ACTIVITY:
Restate each of the lines below word for word and drop every picture.

STUDY MATERIAL:
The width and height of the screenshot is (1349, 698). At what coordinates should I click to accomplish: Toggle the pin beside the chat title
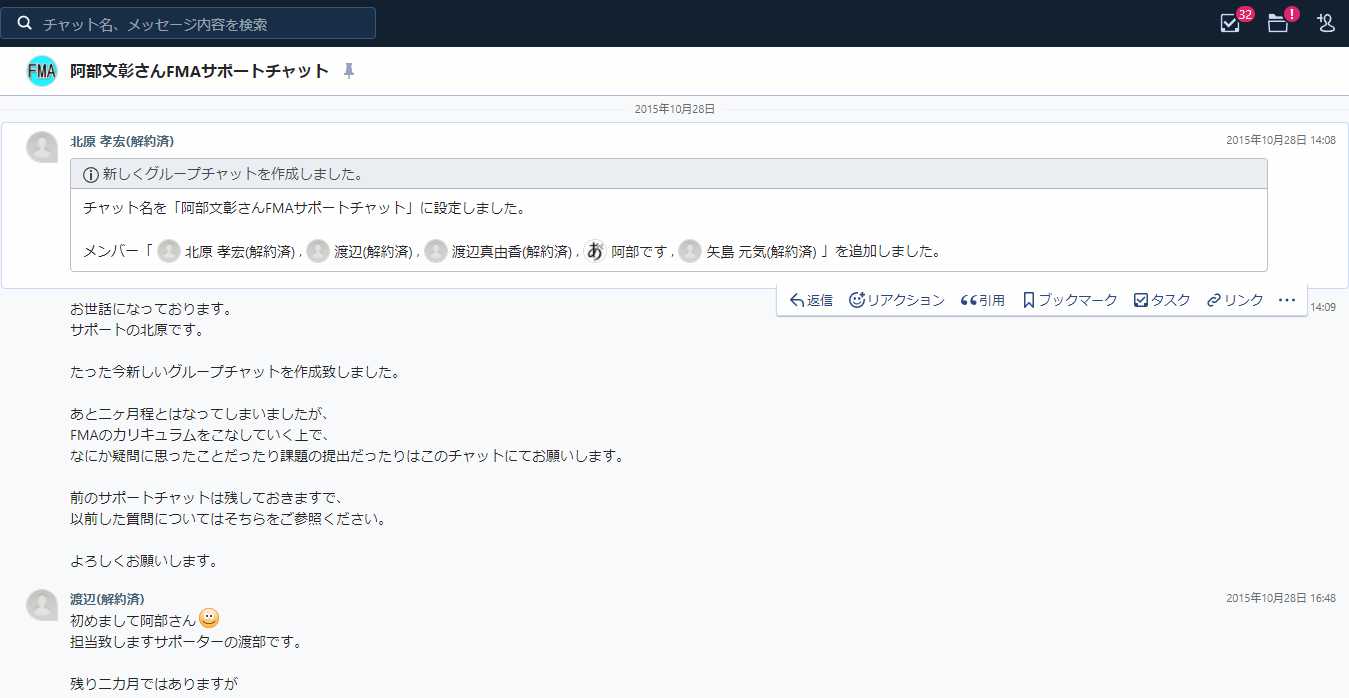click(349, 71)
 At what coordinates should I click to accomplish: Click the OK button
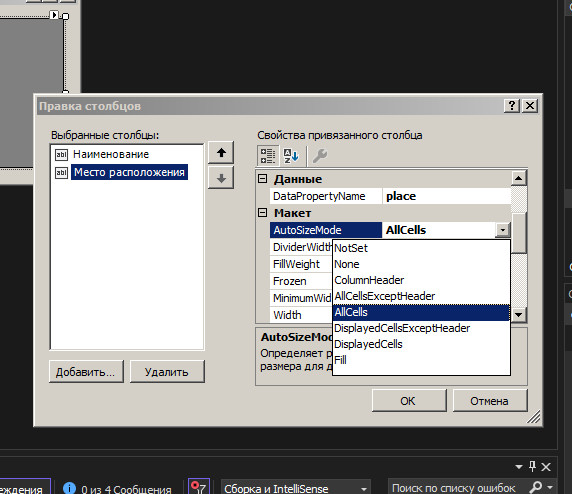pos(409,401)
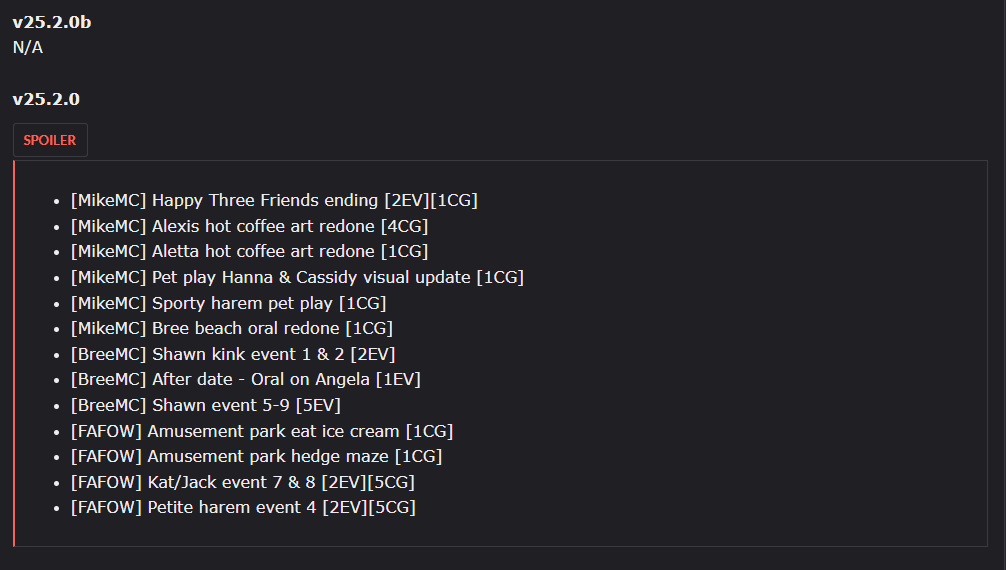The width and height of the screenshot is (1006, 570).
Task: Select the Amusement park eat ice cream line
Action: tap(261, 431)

REPLY:
The width and height of the screenshot is (1349, 698). At what coordinates should I click to accomplish: Toggle the pin beside the chat title
click(349, 71)
 At what coordinates should I click to accomplish: Click the OK button
pos(409,401)
The width and height of the screenshot is (1006, 570).
Task: Select the Amusement park eat ice cream line
Action: tap(261, 431)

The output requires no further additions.